How to track path in Travelling Salesman Problem solved using DP and bitmasking

I wrote code to solve TSP (Travelling Salesman Problem) using DP, but I can't figure out how can I track the path that gives the solution.

That's code:

static int tsp(std::vector<std::vector<int>> const& dist, size_t current, uint64_t mask, std::vector<std::vector<int>>& dp) {
    if (mask == ((size_t)1 << dist.size()) - 1)
        return dist[current][0];

    if (dp[mask][current] != -1)
        return dp[mask][current];

    int result = INT_MAX;
    for (uint64_t i = 0; i < dist.size(); ++i) {
        uint64_t val = (uint64_t)1 << i;
        if (mask & val)
            continue;

        int sub = dist[current][i] + tsp(dist, i, mask | val, dp);
        result = std::min(result, sub);
    }

    dp[mask][current] = result;
    return result;
}

int main()
{
    std::vector<std::vector<int>> dist{
        {0, 10, 41, 31},
        {10, 0, 30, 19},
        {41, 30, 0, 20},
        {31, 19, 20, 0}
    };

    std::vector<std::vector<int>> dp(1 << dist.size(), std::vector<int>(dist.size(), -1));
    std::cout << (tsp(dist, 0, 1, dp) == 90);
}

I tried to pass std::vector<int>& path as tsp parameter and working with it by path[i] = current when I have better result than current for i node, but it doesn't work. I think it doesn't because the best result for some moment is not the best for whole solution (e.g. whole solution may visit nodes in different order and they can not be revisited).
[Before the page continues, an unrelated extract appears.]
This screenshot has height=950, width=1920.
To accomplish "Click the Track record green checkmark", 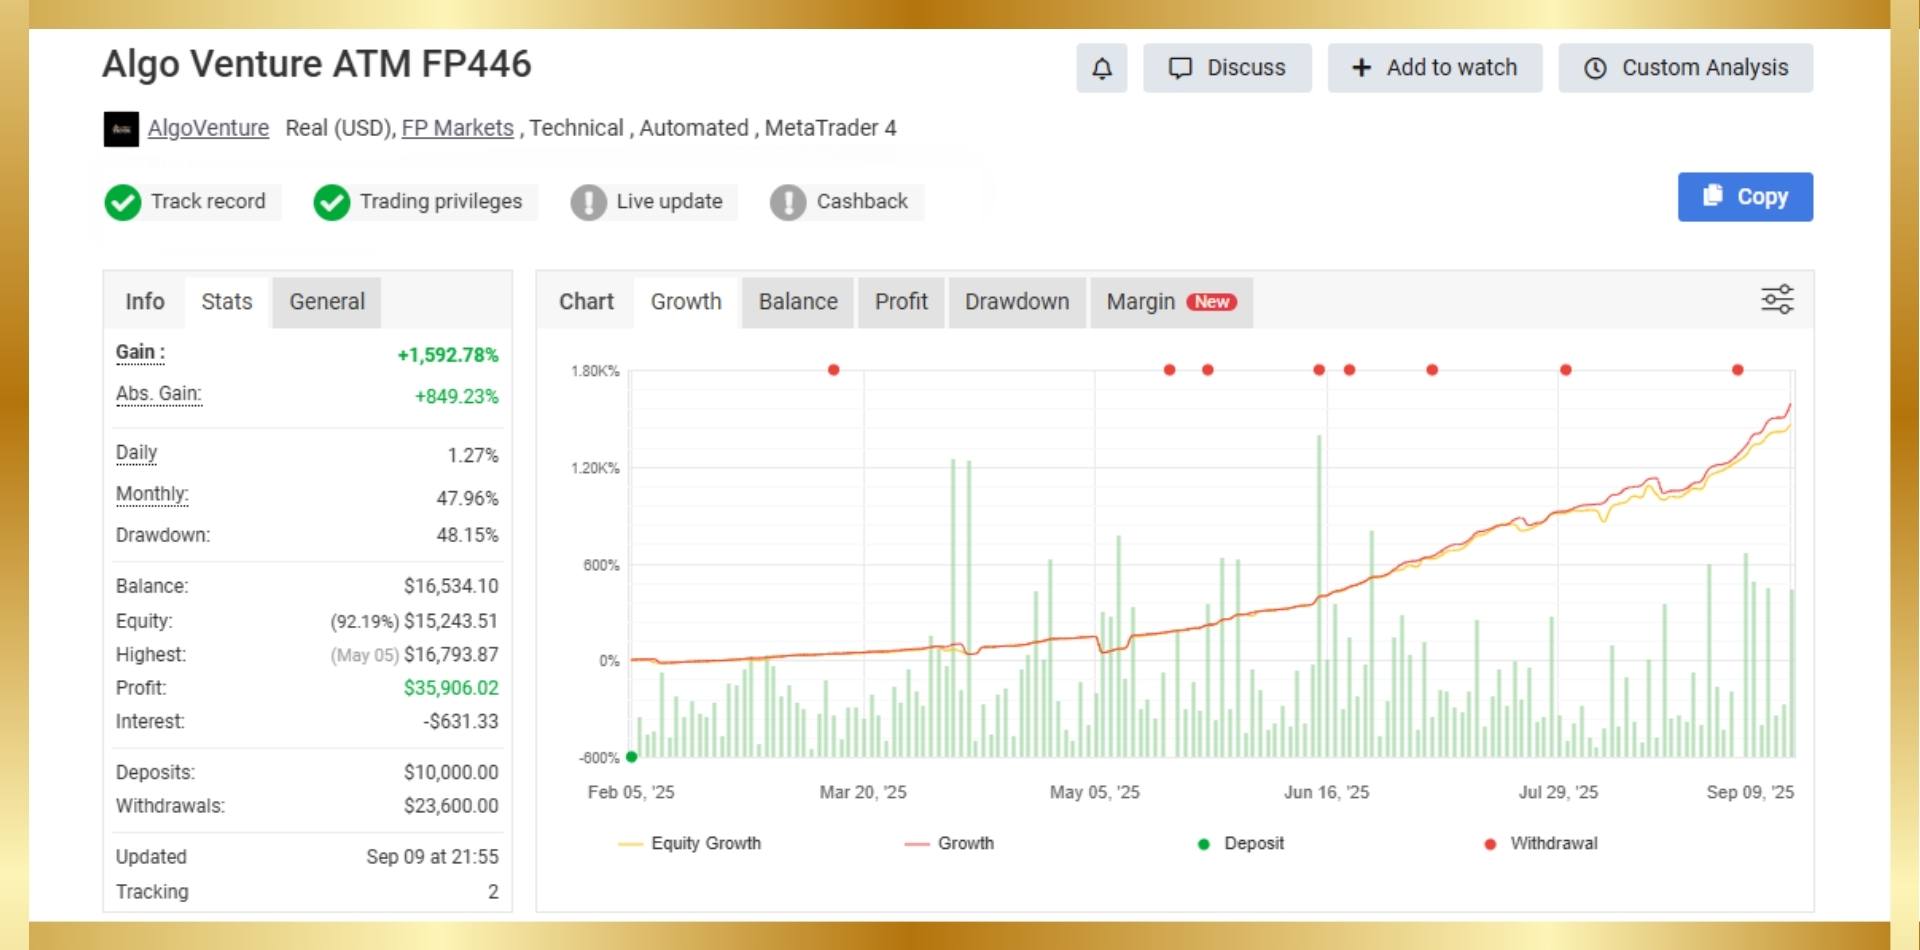I will tap(123, 202).
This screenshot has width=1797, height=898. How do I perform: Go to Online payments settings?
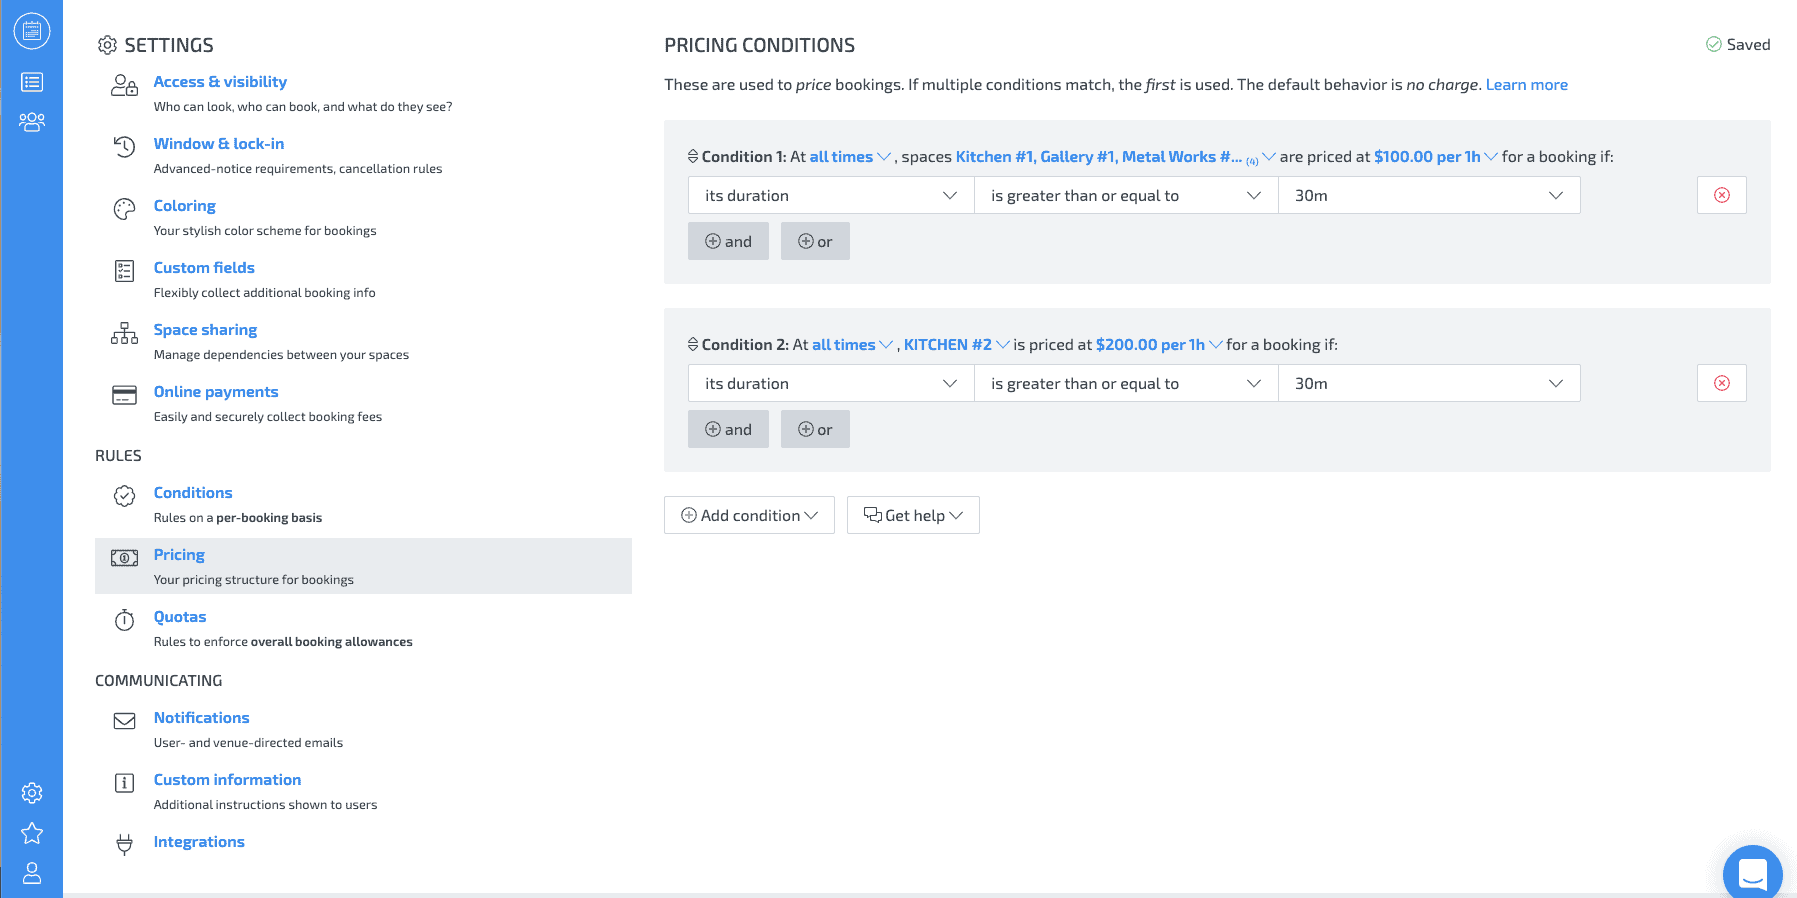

You may wonder how this code check if node is visited. I do it by bitmasking, the process may look like this (for 4 nodes A,B,C,D):

The graph from main:

The expected path is: 0-1-3-2-0 (cost equal to 90)

So how can I track the path that gives optimal solution in TSP problem?

You could add a parameter (let's call it link) for collecting the best neighbor for a given mask and node. So it would have the same type as dp.

Then after tsp has run, you can use this data structure to reconstruct the path.

Here is your code with the necessary additions:

static int tsp(std::vector<std::vector<int>> const& dist, 
                size_t current, uint64_t mask, 
                std::vector<std::vector<int>>& dp,
                std::vector<std::vector<int>>& link) { // new parameter
    if (mask == ((size_t)1 << dist.size()) - 1)
        return dist[current][0];
    if (dp[mask][current] != -1)
        return dp[mask][current];

    int result = INT_MAX;
    for (uint64_t i = 0; i < dist.size(); ++i) {
        uint64_t val = (uint64_t)1 << i;
        if (mask & val)
            continue;

        // Pass extra argument in recursive call
        int sub = dist[current][i] + tsp(dist, i, mask | val, dp, link);
        if (sub < result) {
            result = sub;
            link[mask][current] = i; // Register which neighbor was best
        }
    }

    dp[mask][current] = result;
    return result;
}

// Function to translate `link` into a path, assuming 0 is starting node
static std::vector<int> getpath(std::vector<std::vector<int>>& link) {
    size_t current = 0;
    uint64_t mask = 0;
    std::vector<int> path;
    for (int i = 0; i < link[0].size(); i++) {
        path.push_back(current);
        mask |= 1 << current;
        current = link[mask][current];
    }
    return path;
}

int main() {
    std::vector<std::vector<int>> dist{
        {0, 10, 41, 31},
        {10, 0, 30, 19},
        {41, 30, 0, 20},
        {31, 19, 20, 0}
    };

    std::vector<std::vector<int>> dp(1 << dist.size(), std::vector<int>(dist.size(), -1));
   std::vector<std::vector<int>> link(1 << dist.size(), std::vector<int>(dist.size(), 0));

    int res  = tsp(dist, 0, 1, dp, link);
    std::vector<int> path = getpath(link);
    std::cout << "result " << res << "\n";
    for (auto i : path)
        std::cout << i << " ";
    std::cout << "\n";
}

Note that your code assumes that 0 is the starting node (see base case), so I used the same assumption in getpath.